[Stored data]
────────
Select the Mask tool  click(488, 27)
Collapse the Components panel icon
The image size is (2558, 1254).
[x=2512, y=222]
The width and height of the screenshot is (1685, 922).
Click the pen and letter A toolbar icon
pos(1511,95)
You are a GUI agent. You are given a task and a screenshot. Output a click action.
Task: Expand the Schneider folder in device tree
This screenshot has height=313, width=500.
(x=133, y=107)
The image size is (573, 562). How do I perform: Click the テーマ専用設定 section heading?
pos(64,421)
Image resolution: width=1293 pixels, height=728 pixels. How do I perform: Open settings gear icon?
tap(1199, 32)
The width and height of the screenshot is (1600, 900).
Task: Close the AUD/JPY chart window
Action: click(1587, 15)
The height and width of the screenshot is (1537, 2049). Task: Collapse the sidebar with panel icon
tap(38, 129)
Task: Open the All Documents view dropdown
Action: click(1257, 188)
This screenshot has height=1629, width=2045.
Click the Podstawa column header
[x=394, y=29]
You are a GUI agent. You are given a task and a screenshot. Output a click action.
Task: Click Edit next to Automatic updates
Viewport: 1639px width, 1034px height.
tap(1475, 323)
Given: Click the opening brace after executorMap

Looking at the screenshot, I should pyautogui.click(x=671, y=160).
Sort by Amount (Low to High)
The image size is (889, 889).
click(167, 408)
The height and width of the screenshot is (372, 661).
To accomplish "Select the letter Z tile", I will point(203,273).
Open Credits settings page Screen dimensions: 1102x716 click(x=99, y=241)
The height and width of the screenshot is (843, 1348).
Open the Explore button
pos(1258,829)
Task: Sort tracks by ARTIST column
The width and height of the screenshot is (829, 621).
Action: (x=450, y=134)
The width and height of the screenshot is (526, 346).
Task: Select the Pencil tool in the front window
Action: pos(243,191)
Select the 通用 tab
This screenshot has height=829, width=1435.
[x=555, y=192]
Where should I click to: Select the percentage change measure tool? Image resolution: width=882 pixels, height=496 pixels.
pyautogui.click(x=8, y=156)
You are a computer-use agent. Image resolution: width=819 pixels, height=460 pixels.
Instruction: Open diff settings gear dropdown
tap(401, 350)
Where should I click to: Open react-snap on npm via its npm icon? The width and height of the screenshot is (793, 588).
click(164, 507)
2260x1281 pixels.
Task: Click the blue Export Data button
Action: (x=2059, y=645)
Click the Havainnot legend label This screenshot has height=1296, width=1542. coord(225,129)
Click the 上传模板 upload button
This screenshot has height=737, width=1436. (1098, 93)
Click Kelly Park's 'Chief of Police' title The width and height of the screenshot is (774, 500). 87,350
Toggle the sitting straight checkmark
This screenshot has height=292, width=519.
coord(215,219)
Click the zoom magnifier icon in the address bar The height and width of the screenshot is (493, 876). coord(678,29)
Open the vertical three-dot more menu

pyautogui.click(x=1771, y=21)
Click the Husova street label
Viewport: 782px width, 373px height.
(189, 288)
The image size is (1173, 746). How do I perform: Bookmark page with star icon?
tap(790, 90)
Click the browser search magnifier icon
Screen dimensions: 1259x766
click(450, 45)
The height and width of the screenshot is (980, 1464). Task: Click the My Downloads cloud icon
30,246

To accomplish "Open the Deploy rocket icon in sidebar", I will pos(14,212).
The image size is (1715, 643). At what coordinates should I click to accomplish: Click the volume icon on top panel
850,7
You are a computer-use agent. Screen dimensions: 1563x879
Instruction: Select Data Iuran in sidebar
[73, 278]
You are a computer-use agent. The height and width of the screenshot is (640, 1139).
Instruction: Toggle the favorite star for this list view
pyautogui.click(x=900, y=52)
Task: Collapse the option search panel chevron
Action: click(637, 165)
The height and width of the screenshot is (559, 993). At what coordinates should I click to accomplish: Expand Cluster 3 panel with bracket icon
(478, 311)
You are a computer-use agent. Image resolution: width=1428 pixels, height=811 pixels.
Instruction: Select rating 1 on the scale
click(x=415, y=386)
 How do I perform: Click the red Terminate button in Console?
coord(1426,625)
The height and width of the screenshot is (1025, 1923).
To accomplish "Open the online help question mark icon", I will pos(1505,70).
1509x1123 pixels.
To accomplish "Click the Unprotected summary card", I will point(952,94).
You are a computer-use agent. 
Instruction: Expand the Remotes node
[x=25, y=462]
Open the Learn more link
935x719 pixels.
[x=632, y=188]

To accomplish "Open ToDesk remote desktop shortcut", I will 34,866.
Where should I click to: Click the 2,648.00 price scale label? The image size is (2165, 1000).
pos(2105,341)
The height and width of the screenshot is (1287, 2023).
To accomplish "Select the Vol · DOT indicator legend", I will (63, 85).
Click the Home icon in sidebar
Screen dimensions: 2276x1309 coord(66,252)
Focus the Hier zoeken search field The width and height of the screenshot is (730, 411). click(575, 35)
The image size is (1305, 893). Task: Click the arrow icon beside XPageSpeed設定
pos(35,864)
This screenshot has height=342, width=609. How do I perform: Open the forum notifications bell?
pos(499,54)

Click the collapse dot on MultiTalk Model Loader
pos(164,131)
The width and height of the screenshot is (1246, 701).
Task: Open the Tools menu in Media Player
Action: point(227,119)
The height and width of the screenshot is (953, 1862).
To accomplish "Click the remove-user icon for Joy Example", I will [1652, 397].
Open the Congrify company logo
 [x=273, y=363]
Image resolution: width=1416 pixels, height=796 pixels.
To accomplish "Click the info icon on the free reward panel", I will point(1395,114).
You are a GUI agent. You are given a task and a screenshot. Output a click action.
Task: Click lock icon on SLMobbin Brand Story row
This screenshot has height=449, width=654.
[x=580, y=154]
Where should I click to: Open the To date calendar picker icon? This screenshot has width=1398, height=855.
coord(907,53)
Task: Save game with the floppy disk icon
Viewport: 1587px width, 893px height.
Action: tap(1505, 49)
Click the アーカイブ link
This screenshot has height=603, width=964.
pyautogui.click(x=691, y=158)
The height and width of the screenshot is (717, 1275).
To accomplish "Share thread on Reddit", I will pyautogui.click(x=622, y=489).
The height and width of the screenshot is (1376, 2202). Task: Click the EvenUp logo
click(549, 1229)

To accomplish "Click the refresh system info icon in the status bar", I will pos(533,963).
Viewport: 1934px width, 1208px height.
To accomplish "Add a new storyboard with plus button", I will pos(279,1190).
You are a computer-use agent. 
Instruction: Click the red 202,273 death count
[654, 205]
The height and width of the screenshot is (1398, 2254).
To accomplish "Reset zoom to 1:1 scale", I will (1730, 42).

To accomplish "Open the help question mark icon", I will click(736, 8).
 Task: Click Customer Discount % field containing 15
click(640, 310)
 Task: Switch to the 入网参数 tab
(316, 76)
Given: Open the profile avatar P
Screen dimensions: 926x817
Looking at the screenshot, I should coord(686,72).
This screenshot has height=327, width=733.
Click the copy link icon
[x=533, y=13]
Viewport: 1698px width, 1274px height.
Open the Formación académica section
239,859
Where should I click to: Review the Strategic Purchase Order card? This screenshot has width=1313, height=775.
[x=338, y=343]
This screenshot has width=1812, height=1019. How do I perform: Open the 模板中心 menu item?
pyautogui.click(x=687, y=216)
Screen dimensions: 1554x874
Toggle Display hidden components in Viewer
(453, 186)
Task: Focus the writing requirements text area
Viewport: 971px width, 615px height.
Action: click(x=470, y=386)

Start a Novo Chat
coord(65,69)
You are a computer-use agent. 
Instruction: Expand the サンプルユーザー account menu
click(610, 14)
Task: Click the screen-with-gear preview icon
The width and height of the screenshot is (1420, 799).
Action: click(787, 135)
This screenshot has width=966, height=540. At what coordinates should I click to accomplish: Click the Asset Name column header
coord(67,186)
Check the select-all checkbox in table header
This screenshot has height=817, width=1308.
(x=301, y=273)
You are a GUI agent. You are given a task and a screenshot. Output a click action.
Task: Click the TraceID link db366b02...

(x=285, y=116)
────────
→ TASK DESCRIPTION
Go through the records line by line, and copy each line that holds the string "legend".

→ WRITTEN ANSWER
Click the Havainnot legend label This screenshot has height=1296, width=1542. coord(225,129)
To accomplish "Select the Vol · DOT indicator legend", I will (63, 85).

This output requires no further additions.